I was busy analyzing/contemplating the huge Arby's sign 
(which always struck me as a monument for saggy beef-curtains... or... a hat?) 
across the busy intersection when I noticed movement in the Chipotle parking lot to our right.
It was a silver car backing into a parking spot...
...with no sign of slowing.
'Damn, G! Y'all better slow down - there's a curb there!'
I watched completely dumbfounded as the car crashed up and over the curb where it lodged itself in a short row of heroic shrubbery .  My brother jerked Chyna's leash narrowly avoiding doggy death and/or dismemberment.

"Whoa, somebody's drunk!"  I said half joking -until I realized the car was completely devoid of human life.


"Brady!  There's no driver!!!"  I said incredulously.


Apparently, some dread-locked dude was so incredibly super excited (or high) to put a fat burrito in his drippy mandibles, he completely forgot to put his emergency brake on. 
"Ohh, man!  I guess my emergency break must have busted."  the burrito-eater claimed.
(Little did he know: my brother, the talented mechanic, was hip to his jive and dismissed his excuse.)

"Do you see how my life goes? Chaos around every corner!" 

"Only you and me, Sis!"  he replied.

"Fuck all that!  My weirdness is just rubbing off on you because you are with me!"  I said laughing as our ridiculous quest commenced.*

And still I wonder:  

What the mighty FUCK is the Arby's sign suppose to be???
Is it a saggy 'giner, a tall cowboy hat or a sad sammich?

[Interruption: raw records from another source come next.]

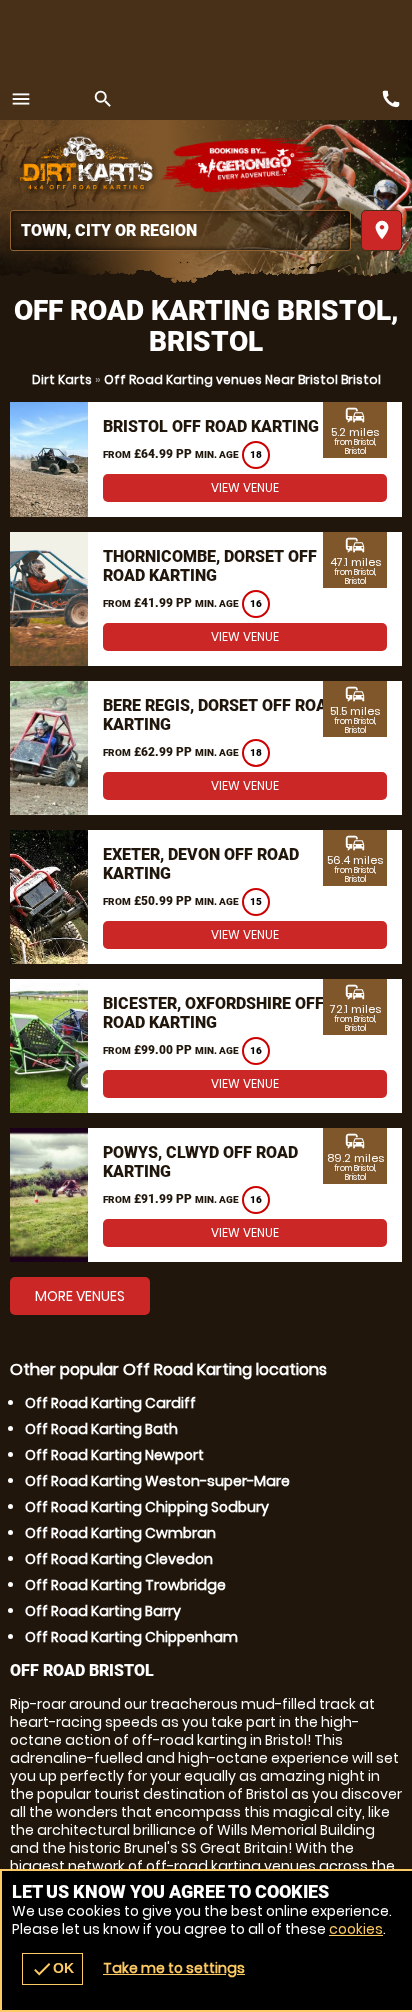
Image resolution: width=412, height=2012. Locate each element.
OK (52, 1969)
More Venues (80, 1296)
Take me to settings (174, 1968)
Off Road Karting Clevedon (119, 1559)
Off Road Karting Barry (103, 1611)
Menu (21, 99)
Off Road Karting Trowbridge (125, 1585)
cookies (356, 1929)
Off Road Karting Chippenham (131, 1637)
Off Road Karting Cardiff (110, 1403)
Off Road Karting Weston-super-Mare (157, 1481)
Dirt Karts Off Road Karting (85, 165)
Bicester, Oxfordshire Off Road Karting (213, 1013)
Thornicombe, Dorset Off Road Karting (210, 566)
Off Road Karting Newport (114, 1455)
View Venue (245, 487)
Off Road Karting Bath (101, 1429)
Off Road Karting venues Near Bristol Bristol (242, 379)
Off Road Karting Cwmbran (120, 1533)
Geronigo (247, 165)
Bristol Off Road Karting (211, 426)
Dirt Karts (62, 379)
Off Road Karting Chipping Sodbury (147, 1507)
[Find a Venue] (180, 230)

*After remembering the establishment was cash only, my bro suggested we cross 2 huge parking lots to use Target's ATM which, naturally, was out of order. We were informed that checks were accepted, but my delight turned into disappointment upon realizing I'd left mine in my car. We walked all the way back home (this time without incident) only to returned (via automobile) for our (cold) food.